======== DATA FOR THIS TASK

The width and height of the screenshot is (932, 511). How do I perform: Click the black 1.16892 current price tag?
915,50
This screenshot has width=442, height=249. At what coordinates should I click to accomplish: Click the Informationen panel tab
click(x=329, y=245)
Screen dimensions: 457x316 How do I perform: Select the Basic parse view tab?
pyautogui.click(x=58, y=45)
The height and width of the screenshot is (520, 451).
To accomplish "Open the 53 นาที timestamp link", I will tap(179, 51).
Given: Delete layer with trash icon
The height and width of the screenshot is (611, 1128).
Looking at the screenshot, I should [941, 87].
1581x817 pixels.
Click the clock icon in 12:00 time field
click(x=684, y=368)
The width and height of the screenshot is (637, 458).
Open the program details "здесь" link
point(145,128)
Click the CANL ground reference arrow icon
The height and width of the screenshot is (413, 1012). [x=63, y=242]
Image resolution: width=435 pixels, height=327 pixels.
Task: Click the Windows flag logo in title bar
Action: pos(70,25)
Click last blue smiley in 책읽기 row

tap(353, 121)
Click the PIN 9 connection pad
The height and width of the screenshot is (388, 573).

================

§ **AIM OF THE EXERCISE**: Word for word, restate all of the entries.

§ **RESPONSE TO THE TASK**:
The width and height of the screenshot is (932, 511). How do I perform: Click the black 1.16892 current price tag?
915,50
This screenshot has width=442, height=249. At what coordinates should I click to accomplish: Click the Informationen panel tab
click(x=329, y=245)
Screen dimensions: 457x316 How do I perform: Select the Basic parse view tab?
pyautogui.click(x=58, y=45)
The height and width of the screenshot is (520, 451).
To accomplish "Open the 53 นาที timestamp link", I will tap(179, 51).
Given: Delete layer with trash icon
The height and width of the screenshot is (611, 1128).
Looking at the screenshot, I should [941, 87].
1581x817 pixels.
Click the clock icon in 12:00 time field
click(x=684, y=368)
The width and height of the screenshot is (637, 458).
Open the program details "здесь" link
point(145,128)
Click the CANL ground reference arrow icon
The height and width of the screenshot is (413, 1012). [x=63, y=242]
Image resolution: width=435 pixels, height=327 pixels.
Task: Click the Windows flag logo in title bar
Action: pos(70,25)
Click last blue smiley in 책읽기 row

tap(353, 121)
Click the PIN 9 connection pad
The height and width of the screenshot is (388, 573).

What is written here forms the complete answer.